- Directive 1 -
In the memory hierarchy page below, reproduce word for word the stretch from "With L1 hit" through "the miss rate.".
- Directive 2 -
Using the memory hierarchy page below, answer these:
(a) How is spatial locality exploited?
(b) Which mapping scheme has the highest conflict misses?
(c) What associativity is given as typical for an L1 cache?

- Extract to read -

########

Memory Hierarchy Design

1. Principle of Locality

The theoretical foundation of memory hierarchy design is the Principle of Locality:

Type	Meaning	Exploitation
Temporal locality	Recently accessed data is likely to be accessed again	Keep recent data in fast storage (caching)
Spatial locality	Data near the current address is likely to be accessed	Transfer data in blocks (cache lines)

2. Memory Hierarchy Overview

graph TB
    A["Registers<br/>~1 ns | ~1 KB | SRAM"] --> B["L1 Cache<br/>~1-2 ns | 32-128 KB | SRAM"]
    B --> C["L2 Cache<br/>~3-10 ns | 256 KB-1 MB | SRAM"]
    C --> D["L3 Cache<br/>~10-30 ns | 4-64 MB | SRAM"]
    D --> E["Main Memory DRAM<br/>~50-100 ns | 8-128 GB | DRAM"]
    E --> F["SSD<br/>~10-100 us | 256 GB-8 TB | Flash"]
    F --> G["HDD<br/>~5-10 ms | 1-20 TB | Magnetic Disk"]

    style A fill:#e8f5e9
    style B fill:#c8e6c9
    style C fill:#a5d6a7
    style D fill:#81c784
    style E fill:#fff9c4
    style F fill:#ffe0b2
    style G fill:#ffccbc

Core design goal: Run programs at speeds close to the fastest storage, with the capacity and cost close to the slowest storage.

3. Average Memory Access Time (AMAT)

\[ \text{AMAT} = \text{Hit Time} + \text{Miss Rate} \times \text{Miss Penalty} \]

For multi-level caches:

\[ \text{AMAT} = t_{L1} + r_{L1} \times (t_{L2} + r_{L2} \times (t_{L3} + r_{L3} \times t_{\text{mem}})) \]

Numerical Example

With L1 hit time = 1 ns, L1 miss rate = 5%, miss penalty (main memory access) = 100 ns:

\[\text{AMAT} = 1 + 0.05 \times 100 = 1 + 5 = 6 \text{ ns}\]

If L1 miss rate drops from 5% to 2%:

\[\text{AMAT} = 1 + 0.02 \times 100 = 3 \text{ ns}\]

AMAT is halved -- demonstrating the enormous value of reducing the miss rate.

4. Cache Fundamentals

4.1 Cache Line Structure

Each cache line contains:

[Valid Bit(1)] [Dirty Bit(1)] [Tag(t bits)] [Data Block(B bytes)]

Address decomposition (\(m\)-bit address, \(2^s\) sets, \(E\) ways per set, block size \(B = 2^b\) bytes):

\[ \underbrace{\text{Tag}}_{t = m - s - b} \quad \underbrace{\text{Set Index}}_{s} \quad \underbrace{\text{Block Offset}}_{b} \]

4.2 Mapping Schemes

graph LR
    subgraph "Direct-Mapped"
        A1[Address] -->|Unique mapping| B1[1 location]
    end
    subgraph "Set-Associative"
        A2[Address] -->|Maps to set| B2[Choose 1 of N locations]
    end
    subgraph "Fully-Associative"
        A3[Address] -->|Any location| B3[All locations]
    end

Mapping Scheme	Sets	Ways per Set	Hit Latency	Conflict Misses	Hardware Complexity
Direct-mapped	\(C/B\)	1	Lowest	Highest	Lowest
\(N\)-way set-associative	\(C/(N \cdot B)\)	\(N\)	Medium	Medium	Medium
Fully-associative	1	\(C/B\)	Highest	Lowest	Highest

Typical configurations:

L1 Cache: 4-8 way set-associative (balance latency and miss rate)

########

- Dataset excerpt -
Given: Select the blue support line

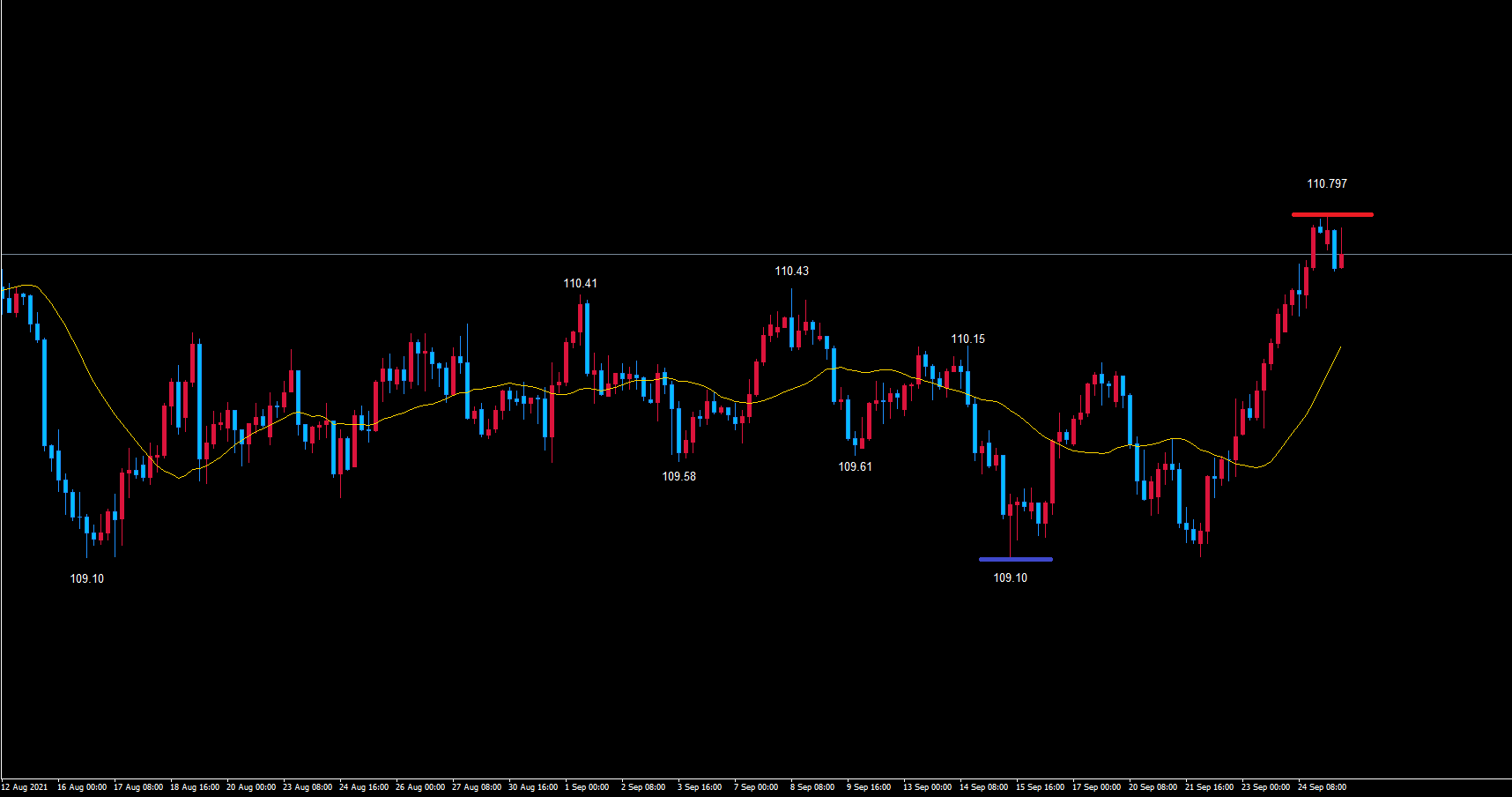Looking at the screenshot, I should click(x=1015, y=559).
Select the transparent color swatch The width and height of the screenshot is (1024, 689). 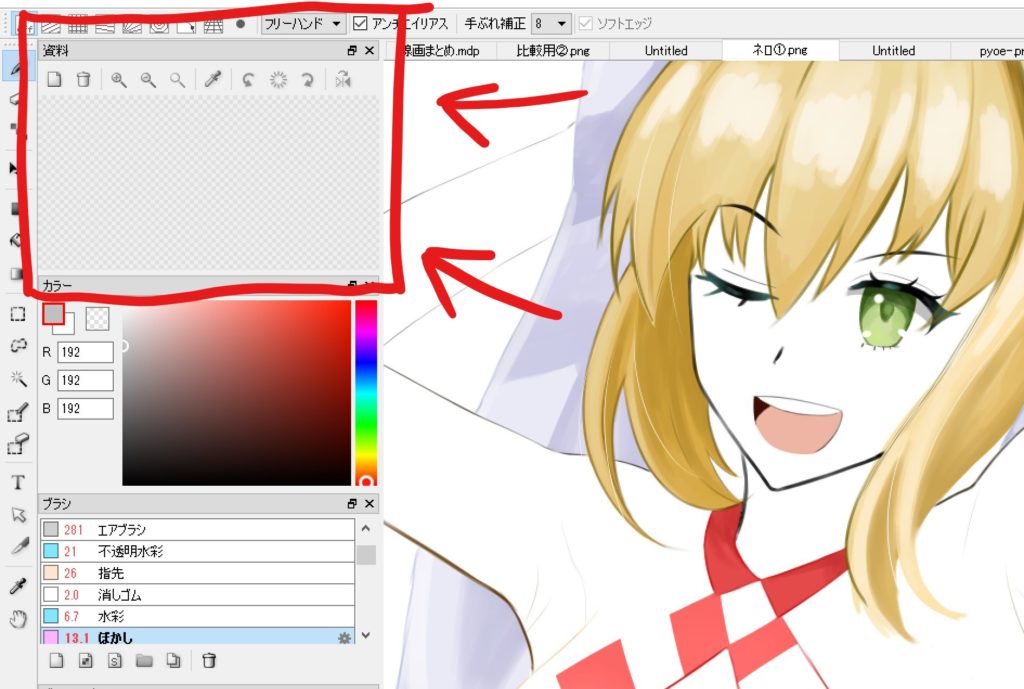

########

- Task result 1 -
With L1 hit time = 1 ns, L1 miss rate = 5%, miss penalty (main memory access) = 100 ns:

\[\text{AMAT} = 1 + 0.05 \times 100 = 1 + 5 = 6 \text{ ns}\]

If L1 miss rate drops from 5% to 2%:

\[\text{AMAT} = 1 + 0.02 \times 100 = 3 \text{ ns}\]

AMAT is halved -- demonstrating the enormous value of reducing the miss rate.

- Task result 2 -
(a) By transferring data in blocks (cache lines).
(b) Direct-mapped.
(c) 4-8 way set-associative.